Once again, our students did fantastically well this year through generating their own content – this time, making short films shot entirely on mobile phones 🙂
Audio and Video Technology students worked in groups to produce short practice-based films using the devices in their pockets, developing imaginative and innovative filming techniques through exploring the creative affordances and constraints of the technology. Groups were responsible for managing their own projects through wikis, which were also used to document the overall research and production processes and present the final project report, alongside online ‘making of’ photo-diaries which linked to the wikis, offering a rich insight into their creative and technical processes. The films were presented in a mini ‘film festival’; full assignments submitted as QR codes which linked to their work online. Through using multiple media across a range of online platforms the students immersed themselves in the technologies as mobile and networked learners and content producers.
To give you some background, this module (Advanced Multimedia – soon to be Social Technologies) encourages students to engage critically with mobile and web-based technologies, developing their online presence and digital identity alongside experimentation with participatory media with a view to identifying how these social technologies can be used professionally. The emphasis is on developing a broad range of media literacies across a variety of Web 2.0 platforms, encouraging the learners to consider issues and techniques in relation to multi-channel content production. I wanted to get the students to think about user-generated content in a different way. They had a tendency to equate high end equipment with quality, and ubiquitous technologies with frivolity, so the idea was to encourage them to develop an appreciation for high quality participatory media production and to ‘think outside the box’, developing skills in the production of UGC and editorial thinking (as opposed to traditional narrative).
At first, the students were resistant to the idea of creating mobile phone films as many of the techniques (both technical and narrative) ran counter-cultural to the predominant disciplinary culture. However, once the students began to work on the films, they discovered a whole range of innovative and imaginative techniques that could be used with small handheld devices that they wouldn’t be able to do with normal video cameras. Some of the students took a critical look at mobile technologies, e.g. exploring the dark side of mobile recording devices/addiction to technology; others used their mobile phones to capture truly engaging, authentic footage; while others used the phones in unexpected, alternative ways.
The response was overwhelmingly positive; after initial scepticism at the project brief – which moved the focus away from high production values – the students appreciated the extended scope for creativity and imagination as they developed their work beyond the constraints of conventional practice, learning through discontinuity.They also welcomed the ‘new way of working’, which transformed their practice through connecting, collaborating and presenting across multiple platforms. Most importantly, by challenging their assumptions about film-making by creating engaging content using the devices in their pockets, the learners accepted alternative approaches and developed an openness to rethinking their practice as a result of technological shifts – and also began to see themselves differently as media consumers/producers on the mobile web.
Special thanks go to Hugh Garry, who came and delivered a fantastic workshop to the group at the beginning of the project. He also praised the breadth and range of the films, giving them a special mention at a recent TEDx conference (see http://bit.ly/ac1fWT – go to 21:40), which is a real boost for the students.

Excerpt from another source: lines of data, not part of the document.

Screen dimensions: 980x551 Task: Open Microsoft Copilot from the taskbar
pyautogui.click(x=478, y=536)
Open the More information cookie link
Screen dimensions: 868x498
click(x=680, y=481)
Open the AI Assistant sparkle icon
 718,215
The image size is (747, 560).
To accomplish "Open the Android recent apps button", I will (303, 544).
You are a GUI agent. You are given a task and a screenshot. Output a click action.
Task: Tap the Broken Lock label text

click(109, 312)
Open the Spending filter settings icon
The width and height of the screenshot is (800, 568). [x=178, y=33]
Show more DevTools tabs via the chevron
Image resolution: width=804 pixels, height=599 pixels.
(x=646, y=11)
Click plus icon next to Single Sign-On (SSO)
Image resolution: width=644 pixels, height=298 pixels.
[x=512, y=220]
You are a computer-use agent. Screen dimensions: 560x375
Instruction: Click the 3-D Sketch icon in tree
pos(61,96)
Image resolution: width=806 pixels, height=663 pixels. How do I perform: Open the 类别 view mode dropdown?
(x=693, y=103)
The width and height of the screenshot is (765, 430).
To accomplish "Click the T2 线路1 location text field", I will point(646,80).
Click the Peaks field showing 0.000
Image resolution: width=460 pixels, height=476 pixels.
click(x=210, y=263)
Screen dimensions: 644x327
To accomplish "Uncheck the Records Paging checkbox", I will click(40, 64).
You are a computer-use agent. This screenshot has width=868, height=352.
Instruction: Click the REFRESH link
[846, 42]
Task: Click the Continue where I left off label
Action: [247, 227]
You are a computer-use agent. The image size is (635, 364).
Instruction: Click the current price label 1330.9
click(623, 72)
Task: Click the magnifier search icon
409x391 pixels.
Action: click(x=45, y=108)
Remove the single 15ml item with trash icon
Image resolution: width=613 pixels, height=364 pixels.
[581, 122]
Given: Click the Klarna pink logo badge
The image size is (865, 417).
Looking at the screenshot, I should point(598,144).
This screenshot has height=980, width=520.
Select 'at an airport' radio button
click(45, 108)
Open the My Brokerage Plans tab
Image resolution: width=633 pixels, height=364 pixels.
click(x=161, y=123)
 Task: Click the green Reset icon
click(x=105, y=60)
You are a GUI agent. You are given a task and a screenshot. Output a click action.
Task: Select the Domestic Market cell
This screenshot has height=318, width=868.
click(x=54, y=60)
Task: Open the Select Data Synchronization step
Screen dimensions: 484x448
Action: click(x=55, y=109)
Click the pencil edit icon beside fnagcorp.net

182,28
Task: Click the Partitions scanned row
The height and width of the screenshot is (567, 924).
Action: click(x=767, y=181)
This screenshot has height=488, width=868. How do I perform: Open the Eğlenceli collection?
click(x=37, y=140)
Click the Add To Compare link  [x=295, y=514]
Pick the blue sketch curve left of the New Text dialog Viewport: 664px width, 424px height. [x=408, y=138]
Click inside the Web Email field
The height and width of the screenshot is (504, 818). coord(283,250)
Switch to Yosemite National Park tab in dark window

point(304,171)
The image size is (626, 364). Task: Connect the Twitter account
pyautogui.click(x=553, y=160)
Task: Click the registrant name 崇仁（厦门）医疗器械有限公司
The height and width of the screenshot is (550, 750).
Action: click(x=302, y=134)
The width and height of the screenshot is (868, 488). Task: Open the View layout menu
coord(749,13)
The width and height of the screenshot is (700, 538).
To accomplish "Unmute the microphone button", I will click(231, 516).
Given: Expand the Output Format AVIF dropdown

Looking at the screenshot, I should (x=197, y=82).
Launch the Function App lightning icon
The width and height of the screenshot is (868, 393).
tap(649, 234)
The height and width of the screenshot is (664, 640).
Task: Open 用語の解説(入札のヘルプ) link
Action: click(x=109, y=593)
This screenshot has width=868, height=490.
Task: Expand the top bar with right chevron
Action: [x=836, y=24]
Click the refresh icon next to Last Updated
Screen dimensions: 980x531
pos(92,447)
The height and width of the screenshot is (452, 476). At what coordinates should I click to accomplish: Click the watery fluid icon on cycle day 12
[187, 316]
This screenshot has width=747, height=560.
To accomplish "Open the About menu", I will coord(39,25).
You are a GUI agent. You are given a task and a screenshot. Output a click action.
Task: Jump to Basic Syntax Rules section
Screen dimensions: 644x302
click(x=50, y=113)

Institutionally, this project has raised awareness of the creative potential of consumer technologies and the benefits of UGC creation as way for students to create open content which can be repurposed for others. There’s now a groundswell of interest in transferring this approach across disciplines and faculties in a university-wide drive to establish innovative digital curricula, so I’m really looking forward to the next academic year and hopefully, some cross-disciplinary excursions into the mobile phone as a production device.